WHAT YOU ARE ASKED TO DO — Reproduce every record exactly as written.

------------------------------------------------------------------------

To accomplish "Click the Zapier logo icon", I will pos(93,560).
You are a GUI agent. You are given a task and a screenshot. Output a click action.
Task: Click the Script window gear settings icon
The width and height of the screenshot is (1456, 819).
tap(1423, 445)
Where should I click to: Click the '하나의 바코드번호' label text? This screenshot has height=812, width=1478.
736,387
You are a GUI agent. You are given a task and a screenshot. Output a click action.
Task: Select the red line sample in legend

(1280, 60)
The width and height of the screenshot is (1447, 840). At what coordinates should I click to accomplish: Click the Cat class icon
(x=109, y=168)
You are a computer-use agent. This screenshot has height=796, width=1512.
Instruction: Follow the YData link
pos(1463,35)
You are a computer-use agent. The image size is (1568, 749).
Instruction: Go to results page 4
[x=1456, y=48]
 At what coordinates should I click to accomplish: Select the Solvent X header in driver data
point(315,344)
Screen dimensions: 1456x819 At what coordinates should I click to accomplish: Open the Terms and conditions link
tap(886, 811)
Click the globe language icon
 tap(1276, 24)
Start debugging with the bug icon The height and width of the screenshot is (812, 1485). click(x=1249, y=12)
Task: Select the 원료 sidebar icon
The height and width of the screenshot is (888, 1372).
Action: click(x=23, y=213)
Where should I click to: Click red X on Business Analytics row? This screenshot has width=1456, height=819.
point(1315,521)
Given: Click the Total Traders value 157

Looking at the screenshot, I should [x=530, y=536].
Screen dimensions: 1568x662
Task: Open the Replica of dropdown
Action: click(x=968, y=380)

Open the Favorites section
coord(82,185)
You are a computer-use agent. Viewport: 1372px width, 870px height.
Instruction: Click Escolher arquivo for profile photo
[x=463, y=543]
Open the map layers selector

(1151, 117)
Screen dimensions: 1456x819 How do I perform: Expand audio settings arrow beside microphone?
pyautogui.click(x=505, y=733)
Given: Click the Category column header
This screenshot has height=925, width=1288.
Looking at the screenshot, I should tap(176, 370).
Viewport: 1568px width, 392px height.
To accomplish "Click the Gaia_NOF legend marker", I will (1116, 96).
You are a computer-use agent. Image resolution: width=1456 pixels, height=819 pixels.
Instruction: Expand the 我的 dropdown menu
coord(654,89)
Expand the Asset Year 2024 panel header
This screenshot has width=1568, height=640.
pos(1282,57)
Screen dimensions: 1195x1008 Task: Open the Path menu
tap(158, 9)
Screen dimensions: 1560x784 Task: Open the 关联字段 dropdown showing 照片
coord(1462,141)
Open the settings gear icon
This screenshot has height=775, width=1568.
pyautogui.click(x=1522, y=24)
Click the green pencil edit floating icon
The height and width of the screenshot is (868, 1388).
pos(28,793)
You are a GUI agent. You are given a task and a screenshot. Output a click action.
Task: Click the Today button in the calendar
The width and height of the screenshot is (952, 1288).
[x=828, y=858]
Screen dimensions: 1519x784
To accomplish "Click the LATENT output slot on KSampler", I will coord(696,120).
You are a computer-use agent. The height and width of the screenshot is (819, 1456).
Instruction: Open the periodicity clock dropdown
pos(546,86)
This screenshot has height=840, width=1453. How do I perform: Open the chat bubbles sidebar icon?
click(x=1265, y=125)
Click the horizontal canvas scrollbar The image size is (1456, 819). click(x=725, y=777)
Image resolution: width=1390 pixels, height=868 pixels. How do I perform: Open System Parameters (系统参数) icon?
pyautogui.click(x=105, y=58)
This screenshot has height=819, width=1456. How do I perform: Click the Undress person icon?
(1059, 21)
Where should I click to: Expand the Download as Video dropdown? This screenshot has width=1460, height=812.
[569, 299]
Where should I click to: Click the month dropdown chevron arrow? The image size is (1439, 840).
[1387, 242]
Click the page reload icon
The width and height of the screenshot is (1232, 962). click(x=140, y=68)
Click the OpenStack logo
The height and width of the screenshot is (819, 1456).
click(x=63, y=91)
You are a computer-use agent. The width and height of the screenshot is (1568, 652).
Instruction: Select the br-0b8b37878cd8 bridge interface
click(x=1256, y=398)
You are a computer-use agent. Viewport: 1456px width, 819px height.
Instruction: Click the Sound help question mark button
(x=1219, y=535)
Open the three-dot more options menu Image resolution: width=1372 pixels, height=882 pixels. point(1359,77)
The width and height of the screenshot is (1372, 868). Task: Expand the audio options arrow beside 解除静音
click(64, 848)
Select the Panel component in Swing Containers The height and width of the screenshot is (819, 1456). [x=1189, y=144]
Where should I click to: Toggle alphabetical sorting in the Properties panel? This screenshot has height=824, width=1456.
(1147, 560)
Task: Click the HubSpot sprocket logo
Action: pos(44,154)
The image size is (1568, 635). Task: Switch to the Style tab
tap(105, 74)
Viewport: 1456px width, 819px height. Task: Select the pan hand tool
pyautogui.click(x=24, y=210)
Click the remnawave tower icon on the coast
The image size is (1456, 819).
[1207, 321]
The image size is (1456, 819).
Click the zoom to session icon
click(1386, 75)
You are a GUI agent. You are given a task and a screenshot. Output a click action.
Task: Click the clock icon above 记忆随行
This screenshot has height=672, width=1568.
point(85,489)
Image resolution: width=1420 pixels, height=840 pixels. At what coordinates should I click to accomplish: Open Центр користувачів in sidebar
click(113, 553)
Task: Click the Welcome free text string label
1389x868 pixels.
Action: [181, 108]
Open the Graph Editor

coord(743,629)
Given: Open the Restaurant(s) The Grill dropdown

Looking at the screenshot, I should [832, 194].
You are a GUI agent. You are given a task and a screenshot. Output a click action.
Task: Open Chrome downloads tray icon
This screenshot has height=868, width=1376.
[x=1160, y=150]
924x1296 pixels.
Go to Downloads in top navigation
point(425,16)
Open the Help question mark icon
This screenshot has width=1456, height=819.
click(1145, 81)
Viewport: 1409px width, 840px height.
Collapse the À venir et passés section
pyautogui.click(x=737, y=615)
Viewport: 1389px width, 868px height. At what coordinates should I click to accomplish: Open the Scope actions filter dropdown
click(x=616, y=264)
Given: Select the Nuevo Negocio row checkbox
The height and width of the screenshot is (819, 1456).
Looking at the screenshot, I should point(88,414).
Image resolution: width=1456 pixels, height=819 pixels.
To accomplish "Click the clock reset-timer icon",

------------------------------------------------------------------------

SOLUTION —
To accomplish "Click the Zapier logo icon", I will pos(93,560).
You are a GUI agent. You are given a task and a screenshot. Output a click action.
Task: Click the Script window gear settings icon
The width and height of the screenshot is (1456, 819).
tap(1423, 445)
Where should I click to: Click the '하나의 바코드번호' label text? This screenshot has height=812, width=1478.
736,387
You are a GUI agent. You are given a task and a screenshot. Output a click action.
Task: Select the red line sample in legend

(1280, 60)
The width and height of the screenshot is (1447, 840). At what coordinates should I click to accomplish: Click the Cat class icon
(x=109, y=168)
You are a computer-use agent. This screenshot has height=796, width=1512.
Instruction: Follow the YData link
pos(1463,35)
You are a computer-use agent. The image size is (1568, 749).
Instruction: Go to results page 4
[x=1456, y=48]
 At what coordinates should I click to accomplish: Select the Solvent X header in driver data
point(315,344)
Screen dimensions: 1456x819 At what coordinates should I click to accomplish: Open the Terms and conditions link
tap(886, 811)
Click the globe language icon
 tap(1276, 24)
Start debugging with the bug icon The height and width of the screenshot is (812, 1485). click(x=1249, y=12)
Task: Select the 원료 sidebar icon
The height and width of the screenshot is (888, 1372).
Action: click(x=23, y=213)
Where should I click to: Click red X on Business Analytics row? This screenshot has width=1456, height=819.
point(1315,521)
Given: Click the Total Traders value 157

Looking at the screenshot, I should [x=530, y=536].
Screen dimensions: 1568x662
Task: Open the Replica of dropdown
Action: click(x=968, y=380)

Open the Favorites section
coord(82,185)
You are a computer-use agent. Viewport: 1372px width, 870px height.
Instruction: Click Escolher arquivo for profile photo
[x=463, y=543]
Open the map layers selector

(1151, 117)
Screen dimensions: 1456x819 How do I perform: Expand audio settings arrow beside microphone?
pyautogui.click(x=505, y=733)
Given: Click the Category column header
This screenshot has height=925, width=1288.
Looking at the screenshot, I should tap(176, 370).
Viewport: 1568px width, 392px height.
To accomplish "Click the Gaia_NOF legend marker", I will (1116, 96).
You are a computer-use agent. Image resolution: width=1456 pixels, height=819 pixels.
Instruction: Expand the 我的 dropdown menu
coord(654,89)
Expand the Asset Year 2024 panel header
This screenshot has width=1568, height=640.
pos(1282,57)
Screen dimensions: 1195x1008 Task: Open the Path menu
tap(158, 9)
Screen dimensions: 1560x784 Task: Open the 关联字段 dropdown showing 照片
coord(1462,141)
Open the settings gear icon
This screenshot has height=775, width=1568.
pyautogui.click(x=1522, y=24)
Click the green pencil edit floating icon
The height and width of the screenshot is (868, 1388).
pos(28,793)
You are a GUI agent. You are given a task and a screenshot. Output a click action.
Task: Click the Today button in the calendar
The width and height of the screenshot is (952, 1288).
[x=828, y=858]
Screen dimensions: 1519x784
To accomplish "Click the LATENT output slot on KSampler", I will coord(696,120).
You are a computer-use agent. The height and width of the screenshot is (819, 1456).
Instruction: Open the periodicity clock dropdown
pos(546,86)
This screenshot has height=840, width=1453. How do I perform: Open the chat bubbles sidebar icon?
click(x=1265, y=125)
Click the horizontal canvas scrollbar The image size is (1456, 819). click(x=725, y=777)
Image resolution: width=1390 pixels, height=868 pixels. How do I perform: Open System Parameters (系统参数) icon?
pyautogui.click(x=105, y=58)
This screenshot has height=819, width=1456. How do I perform: Click the Undress person icon?
(1059, 21)
Where should I click to: Expand the Download as Video dropdown? This screenshot has width=1460, height=812.
[569, 299]
Where should I click to: Click the month dropdown chevron arrow? The image size is (1439, 840).
[1387, 242]
Click the page reload icon
The width and height of the screenshot is (1232, 962). click(x=140, y=68)
Click the OpenStack logo
The height and width of the screenshot is (819, 1456).
click(x=63, y=91)
You are a computer-use agent. The width and height of the screenshot is (1568, 652).
Instruction: Select the br-0b8b37878cd8 bridge interface
click(x=1256, y=398)
You are a computer-use agent. Viewport: 1456px width, 819px height.
Instruction: Click the Sound help question mark button
(x=1219, y=535)
Open the three-dot more options menu Image resolution: width=1372 pixels, height=882 pixels. point(1359,77)
The width and height of the screenshot is (1372, 868). Task: Expand the audio options arrow beside 解除静音
click(64, 848)
Select the Panel component in Swing Containers The height and width of the screenshot is (819, 1456). [x=1189, y=144]
Where should I click to: Toggle alphabetical sorting in the Properties panel? This screenshot has height=824, width=1456.
(1147, 560)
Task: Click the HubSpot sprocket logo
Action: pos(44,154)
The image size is (1568, 635). Task: Switch to the Style tab
tap(105, 74)
Viewport: 1456px width, 819px height. Task: Select the pan hand tool
pyautogui.click(x=24, y=210)
Click the remnawave tower icon on the coast
The image size is (1456, 819).
[1207, 321]
The image size is (1456, 819).
Click the zoom to session icon
click(1386, 75)
You are a GUI agent. You are given a task and a screenshot. Output a click action.
Task: Click the clock icon above 记忆随行
This screenshot has height=672, width=1568.
point(85,489)
Image resolution: width=1420 pixels, height=840 pixels. At what coordinates should I click to accomplish: Open Центр користувачів in sidebar
click(113, 553)
Task: Click the Welcome free text string label
1389x868 pixels.
Action: [181, 108]
Open the Graph Editor

coord(743,629)
Given: Open the Restaurant(s) The Grill dropdown

Looking at the screenshot, I should [832, 194].
You are a GUI agent. You are given a task and a screenshot. Output a click action.
Task: Open Chrome downloads tray icon
This screenshot has height=868, width=1376.
[x=1160, y=150]
924x1296 pixels.
Go to Downloads in top navigation
point(425,16)
Open the Help question mark icon
This screenshot has width=1456, height=819.
click(1145, 81)
Viewport: 1409px width, 840px height.
Collapse the À venir et passés section
pyautogui.click(x=737, y=615)
Viewport: 1389px width, 868px height. At what coordinates should I click to accomplish: Open the Scope actions filter dropdown
click(x=616, y=264)
Given: Select the Nuevo Negocio row checkbox
The height and width of the screenshot is (819, 1456).
Looking at the screenshot, I should point(88,414).
Image resolution: width=1456 pixels, height=819 pixels.
To accomplish "Click the clock reset-timer icon",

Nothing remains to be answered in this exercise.